Como não é lícito invocar nestas matérias o puro acaso, é preciso buscar uma razão qualquer que dê satisfatoriamente conta da inadequação entre a percepção comum e a realidade. O que convida a uma certa especulação. Uma especulação sobre as vítimas do costume: os portugueses. Como os portugueses, com as suas singularidades todas, são muito parecidos com os outros povos, é preciso cuidado com estas coisas. Não tenho conhecimento de qualquer característica nacional que nos incline fatalmente para uma irracionalidade que frustre sistematicamente qualquer previsão racional sobre o nosso comportamento político. Deve, portanto, haver alguma racionalidade oculta na realidade que escapou à nossa percepção e que frustrou as nossas expectativas.

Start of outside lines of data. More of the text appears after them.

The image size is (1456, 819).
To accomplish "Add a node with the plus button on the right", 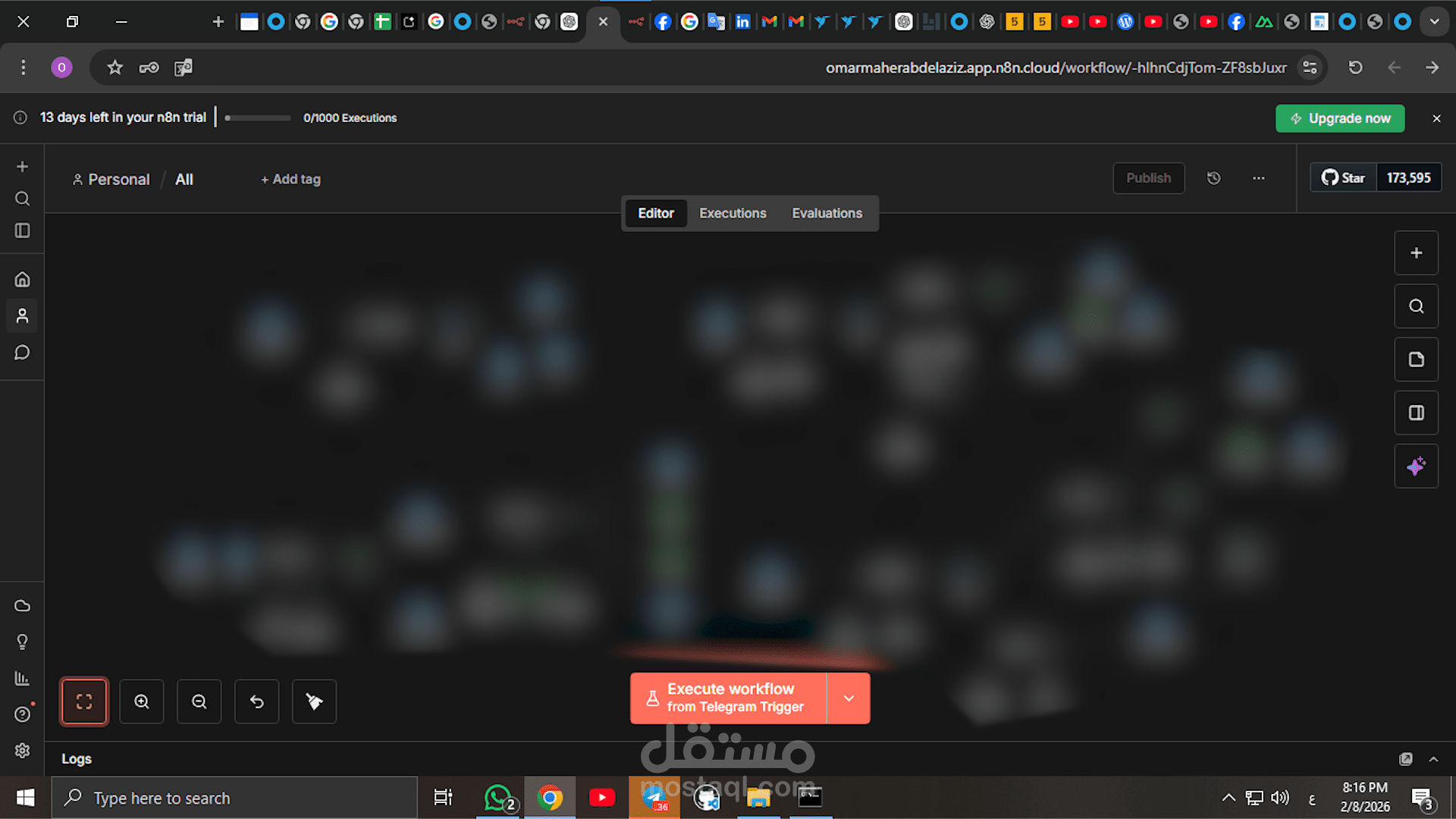I will pyautogui.click(x=1416, y=253).
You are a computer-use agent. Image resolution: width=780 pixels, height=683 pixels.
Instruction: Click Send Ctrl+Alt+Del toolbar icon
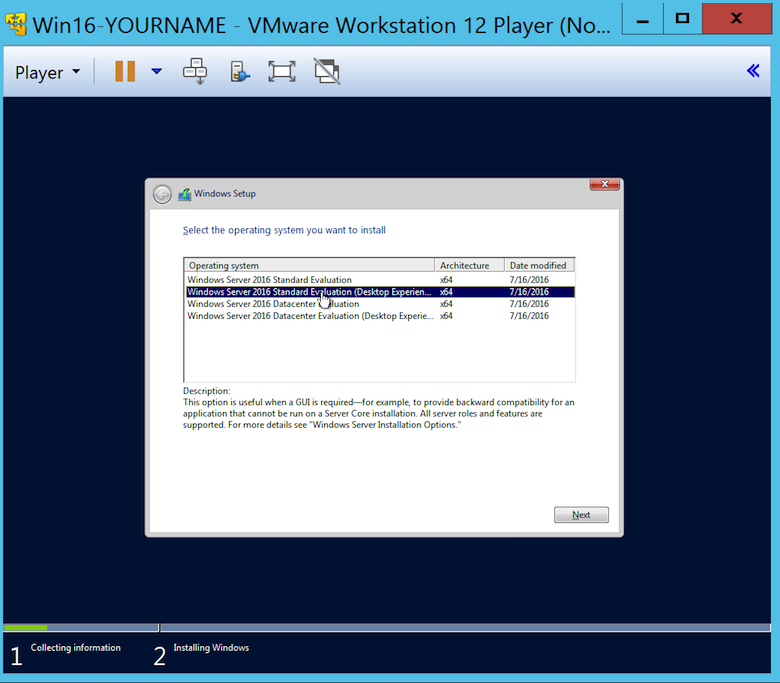click(194, 71)
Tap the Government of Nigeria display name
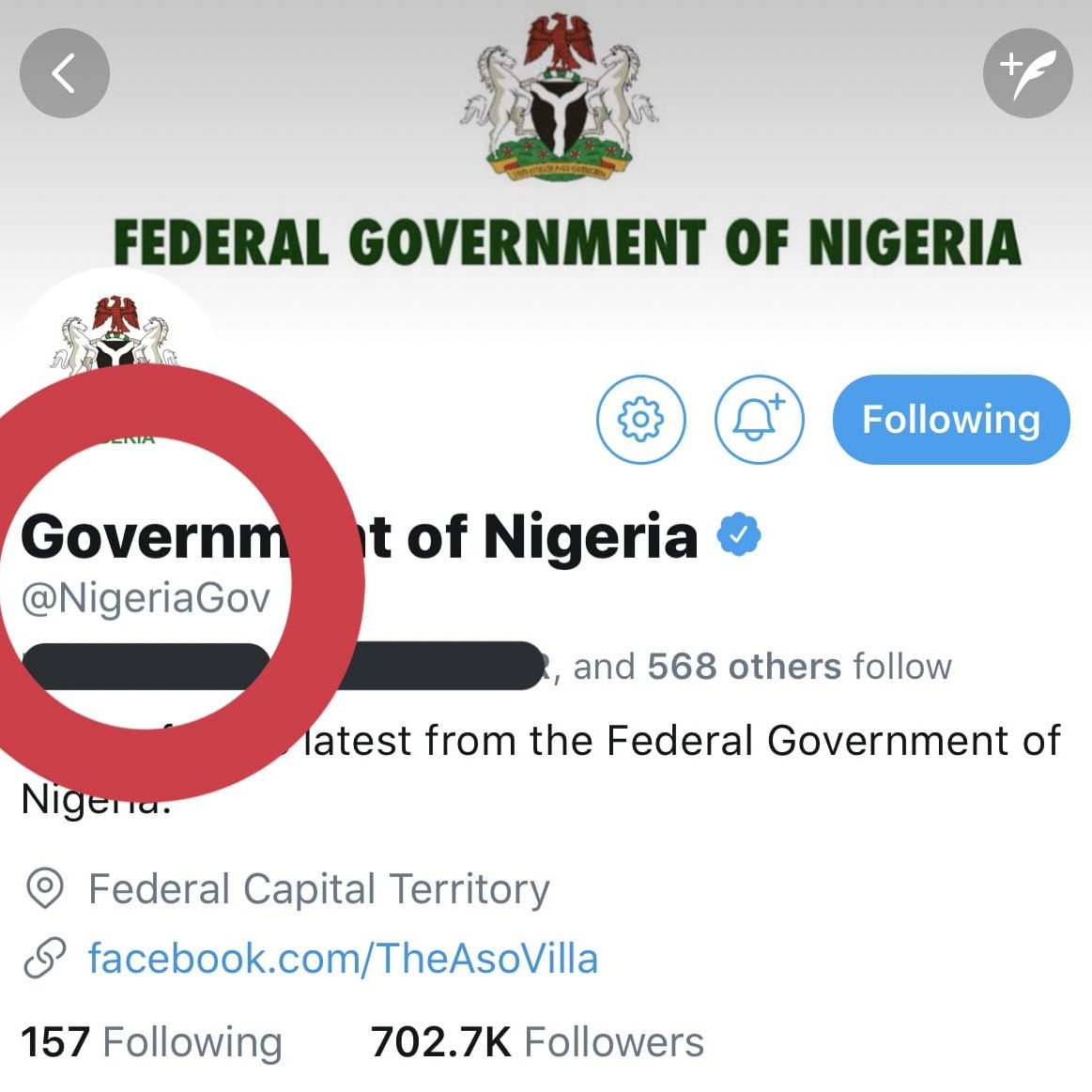 point(359,536)
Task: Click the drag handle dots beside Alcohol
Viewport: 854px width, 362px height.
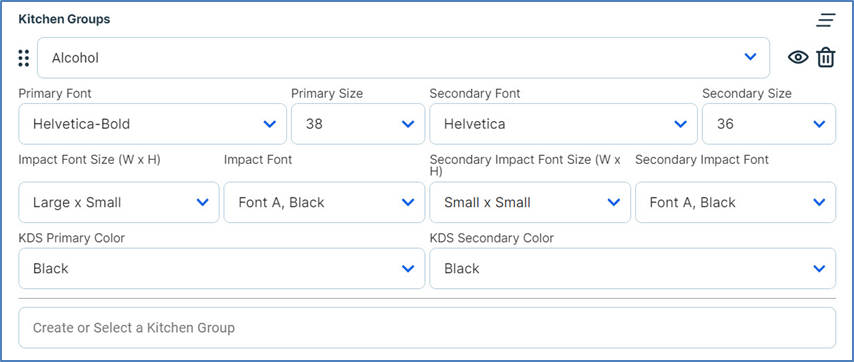Action: 23,58
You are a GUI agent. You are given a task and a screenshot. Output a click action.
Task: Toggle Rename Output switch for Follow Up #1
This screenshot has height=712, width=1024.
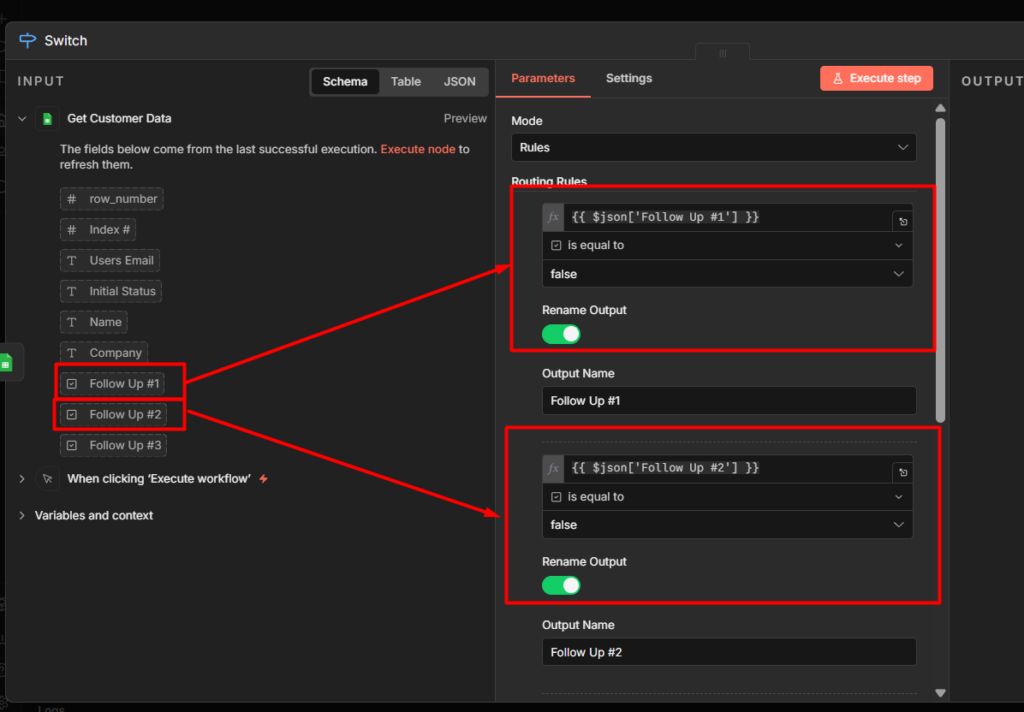(x=561, y=334)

“Racionalidade” significa aqui, modestamente, a boa consequência lógica de um acto por relação a um desejo. Ora, conhecido o acto – o voto na maioria absoluta do PS -, é preciso perguntar qual o desejo. E receio bem que a natureza desse desejo seja, no fundo, simples de explicar. É, banalmente, o desejo que nada mude, porque toda a mudança é vista como inevitavelmente mudança para o pior. A maioria dos portugueses não quer mudar nada. A mudança inspira medo a uma sociedade frágil e insegura que não confia na sua própria força. Não é uma explicação muito sofisticada, eu sei, mas, na sua banalidade, é verosímil. E, à sua maneira, dá conta de um comportamento que apresenta alguma racionalidade. Se eu me sinto frágil e inseguro, quero tudo menos meter-me em aventuras para as quais não julgo ter forças suficientes.
É claro que caberia ao PSD persuadir os portugueses que a mudança é desejável e que os portugueses teriam força para a levar a cabo. Mas Rui Rio foi feito para tudo menos para isso. Em tudo o que ele disse e fez não havia a mínima indicação nesse sentido. Mesmo ficando-nos pelos vários debates, digam-me onde é que ele exprimiu, com um mínimo de convicção, qualquer desejo de mudança? Prometeu apenas que faria melhor do que Costa – e provavelmente faria. Mas o “melhor” era aqui uma continuação do mesmo. Eram uns ajustes aqui, uns consertos ali. Porquê correr o risco, o pavoroso risco, de mudar? Nada do que disse inspirava o ânimo para a mudança, sobretudo num país que parece radicalmente avesso a ela. Jogou no mesmo e teve a desagradável surpresa de recolher o mesmo na dose forte da maioria absoluta do PS.
Estou obviamente a especular ao oferecer esta explicação um pouco selvagem para a radical inadequação entre as expectativas maciças da percepção comum e a realidade que se veio a verificar, inadequação essa que foi o facto mais singular destas eleições. O que eu gostaria mesmo era de ter uma explicação a sério dos muitos politólogos que por aí há. Por isso, o que escrevi antes sobre o medo de mudar como factor determinante oculto deste comportamento eleitoral, mais do que uma tentativa de explicação, deve ser entendido como uma pergunta que lhes é dirigida: como é que nos conseguimos colectivamente enganar tanto?